● TASK PROMPT
Change each "Where should I click to" in the entries below to "Where do I click to", and reproduce the entries with nothing else altered.

Dataset items:
------------
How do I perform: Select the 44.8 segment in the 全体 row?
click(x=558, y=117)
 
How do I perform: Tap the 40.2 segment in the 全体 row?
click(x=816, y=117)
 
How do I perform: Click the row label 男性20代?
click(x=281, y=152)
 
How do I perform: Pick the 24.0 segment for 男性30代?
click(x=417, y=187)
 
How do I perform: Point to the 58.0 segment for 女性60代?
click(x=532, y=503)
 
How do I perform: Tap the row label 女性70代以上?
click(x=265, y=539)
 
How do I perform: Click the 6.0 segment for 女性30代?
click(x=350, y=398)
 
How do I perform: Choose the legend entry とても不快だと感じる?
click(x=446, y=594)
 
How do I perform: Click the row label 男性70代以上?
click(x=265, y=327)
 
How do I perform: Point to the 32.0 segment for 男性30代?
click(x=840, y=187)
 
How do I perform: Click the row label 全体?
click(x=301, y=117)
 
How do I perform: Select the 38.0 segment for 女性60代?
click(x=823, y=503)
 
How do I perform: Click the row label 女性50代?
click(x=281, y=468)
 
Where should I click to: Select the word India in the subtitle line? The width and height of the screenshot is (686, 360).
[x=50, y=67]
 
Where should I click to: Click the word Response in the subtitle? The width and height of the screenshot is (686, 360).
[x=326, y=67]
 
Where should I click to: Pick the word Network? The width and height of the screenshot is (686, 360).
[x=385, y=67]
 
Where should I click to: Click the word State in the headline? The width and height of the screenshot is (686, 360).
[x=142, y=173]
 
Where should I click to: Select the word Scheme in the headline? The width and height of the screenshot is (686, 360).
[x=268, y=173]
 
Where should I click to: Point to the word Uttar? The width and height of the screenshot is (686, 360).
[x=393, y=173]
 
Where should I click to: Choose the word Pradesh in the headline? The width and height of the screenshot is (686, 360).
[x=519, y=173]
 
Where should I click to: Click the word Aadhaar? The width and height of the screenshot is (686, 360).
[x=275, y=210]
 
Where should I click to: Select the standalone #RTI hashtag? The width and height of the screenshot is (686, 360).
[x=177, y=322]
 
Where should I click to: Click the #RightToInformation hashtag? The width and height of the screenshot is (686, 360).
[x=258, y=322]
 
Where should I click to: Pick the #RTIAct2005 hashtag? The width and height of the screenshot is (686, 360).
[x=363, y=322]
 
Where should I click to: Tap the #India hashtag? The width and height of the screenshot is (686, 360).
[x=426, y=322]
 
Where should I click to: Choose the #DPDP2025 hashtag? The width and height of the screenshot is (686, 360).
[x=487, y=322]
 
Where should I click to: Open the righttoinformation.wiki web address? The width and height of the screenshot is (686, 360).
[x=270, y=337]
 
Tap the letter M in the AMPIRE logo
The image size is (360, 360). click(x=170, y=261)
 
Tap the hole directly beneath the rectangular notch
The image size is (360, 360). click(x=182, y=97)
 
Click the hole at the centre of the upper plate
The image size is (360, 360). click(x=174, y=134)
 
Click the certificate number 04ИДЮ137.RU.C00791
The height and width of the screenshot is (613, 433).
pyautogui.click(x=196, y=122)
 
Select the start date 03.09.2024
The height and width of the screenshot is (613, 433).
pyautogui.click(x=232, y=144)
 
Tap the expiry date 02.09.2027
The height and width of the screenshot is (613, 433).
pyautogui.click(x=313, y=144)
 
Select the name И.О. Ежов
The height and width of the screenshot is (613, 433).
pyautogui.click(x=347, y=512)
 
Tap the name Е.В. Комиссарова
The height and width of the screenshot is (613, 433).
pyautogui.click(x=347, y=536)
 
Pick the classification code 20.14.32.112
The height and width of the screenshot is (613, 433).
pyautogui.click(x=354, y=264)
------------
● ANSWER TO THIS PROBLEM
How do I perform: Select the 44.8 segment in the 全体 row?
click(x=558, y=117)
 
How do I perform: Tap the 40.2 segment in the 全体 row?
click(x=816, y=117)
 
How do I perform: Click the row label 男性20代?
click(x=281, y=152)
 
How do I perform: Pick the 24.0 segment for 男性30代?
click(x=417, y=187)
 
How do I perform: Point to the 58.0 segment for 女性60代?
click(x=532, y=503)
 
How do I perform: Tap the row label 女性70代以上?
click(x=265, y=539)
 
How do I perform: Click the 6.0 segment for 女性30代?
click(x=350, y=398)
 
How do I perform: Choose the legend entry とても不快だと感じる?
click(x=446, y=594)
 
How do I perform: Click the row label 男性70代以上?
click(x=265, y=327)
 
How do I perform: Point to the 32.0 segment for 男性30代?
click(x=840, y=187)
 
How do I perform: Click the row label 全体?
click(x=301, y=117)
 
How do I perform: Select the 38.0 segment for 女性60代?
click(x=823, y=503)
 
How do I perform: Click the row label 女性50代?
click(x=281, y=468)
 
Where do I click to: Select the word India in the subtitle line? The width and height of the screenshot is (686, 360).
[x=50, y=67]
 
Where do I click to: Click the word Response in the subtitle? The width and height of the screenshot is (686, 360).
[x=326, y=67]
 
Where do I click to: Pick the word Network? The width and height of the screenshot is (686, 360).
[x=385, y=67]
 
Where do I click to: Click the word State in the headline? The width and height of the screenshot is (686, 360).
[x=142, y=173]
 
Where do I click to: Select the word Scheme in the headline? The width and height of the screenshot is (686, 360).
[x=268, y=173]
 
Where do I click to: Point to the word Uttar? The width and height of the screenshot is (686, 360).
[x=393, y=173]
 
Where do I click to: Choose the word Pradesh in the headline? The width and height of the screenshot is (686, 360).
[x=519, y=173]
 
Where do I click to: Click the word Aadhaar? The width and height of the screenshot is (686, 360).
[x=275, y=210]
 
Where do I click to: Select the standalone #RTI hashtag? The width and height of the screenshot is (686, 360).
[x=177, y=322]
 
Where do I click to: Click the #RightToInformation hashtag? The width and height of the screenshot is (686, 360).
[x=258, y=322]
 
Where do I click to: Pick the #RTIAct2005 hashtag? The width and height of the screenshot is (686, 360).
[x=363, y=322]
 
Where do I click to: Tap the #India hashtag? The width and height of the screenshot is (686, 360).
[x=426, y=322]
 
Where do I click to: Choose the #DPDP2025 hashtag? The width and height of the screenshot is (686, 360).
[x=487, y=322]
 
Where do I click to: Open the righttoinformation.wiki web address? The width and height of the screenshot is (686, 360).
[x=270, y=337]
 
Tap the letter M in the AMPIRE logo
The image size is (360, 360). click(x=170, y=261)
 
Tap the hole directly beneath the rectangular notch
The image size is (360, 360). click(x=182, y=97)
 
Click the hole at the centre of the upper plate
The image size is (360, 360). click(x=174, y=134)
 
Click the certificate number 04ИДЮ137.RU.C00791
The height and width of the screenshot is (613, 433).
pyautogui.click(x=196, y=122)
 
Select the start date 03.09.2024
The height and width of the screenshot is (613, 433).
pyautogui.click(x=232, y=144)
 
Tap the expiry date 02.09.2027
The height and width of the screenshot is (613, 433).
pyautogui.click(x=313, y=144)
 
Select the name И.О. Ежов
The height and width of the screenshot is (613, 433).
pyautogui.click(x=347, y=512)
 
Tap the name Е.В. Комиссарова
The height and width of the screenshot is (613, 433).
pyautogui.click(x=347, y=536)
 
Pick the classification code 20.14.32.112
The height and width of the screenshot is (613, 433).
pyautogui.click(x=354, y=264)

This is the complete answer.